▶ **PROVIDED INFORMATION**
⟨

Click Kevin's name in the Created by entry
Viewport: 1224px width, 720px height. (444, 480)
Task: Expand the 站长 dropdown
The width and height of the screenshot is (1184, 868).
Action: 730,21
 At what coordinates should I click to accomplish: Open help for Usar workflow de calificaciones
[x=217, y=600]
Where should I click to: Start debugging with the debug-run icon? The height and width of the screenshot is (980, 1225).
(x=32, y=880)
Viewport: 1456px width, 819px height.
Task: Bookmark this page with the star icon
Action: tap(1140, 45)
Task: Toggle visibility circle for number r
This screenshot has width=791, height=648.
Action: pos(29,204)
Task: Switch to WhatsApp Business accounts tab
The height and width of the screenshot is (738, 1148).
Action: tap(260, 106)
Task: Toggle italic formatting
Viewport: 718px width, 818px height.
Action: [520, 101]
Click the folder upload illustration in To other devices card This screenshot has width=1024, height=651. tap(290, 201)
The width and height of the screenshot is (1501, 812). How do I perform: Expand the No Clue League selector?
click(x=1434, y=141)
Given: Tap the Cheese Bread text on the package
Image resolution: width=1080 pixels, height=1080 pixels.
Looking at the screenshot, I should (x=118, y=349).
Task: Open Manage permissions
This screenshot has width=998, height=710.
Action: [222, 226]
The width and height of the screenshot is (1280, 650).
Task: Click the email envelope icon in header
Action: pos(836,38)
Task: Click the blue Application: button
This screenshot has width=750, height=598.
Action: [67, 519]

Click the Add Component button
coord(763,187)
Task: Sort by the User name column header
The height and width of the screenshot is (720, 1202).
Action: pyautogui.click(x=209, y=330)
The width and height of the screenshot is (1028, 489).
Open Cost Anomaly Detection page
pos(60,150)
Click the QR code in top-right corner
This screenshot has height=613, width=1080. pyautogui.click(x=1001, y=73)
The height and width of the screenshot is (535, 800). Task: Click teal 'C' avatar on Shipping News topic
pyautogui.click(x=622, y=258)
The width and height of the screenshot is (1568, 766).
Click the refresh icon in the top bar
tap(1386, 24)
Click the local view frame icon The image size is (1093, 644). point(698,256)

⟩

▶ **WORK ITEM**
From the entries above, show each line that includes the string "Toggle".

▶ **ANSWER TO THE EXERCISE**
Task: Toggle visibility circle for number r
Task: Toggle italic formatting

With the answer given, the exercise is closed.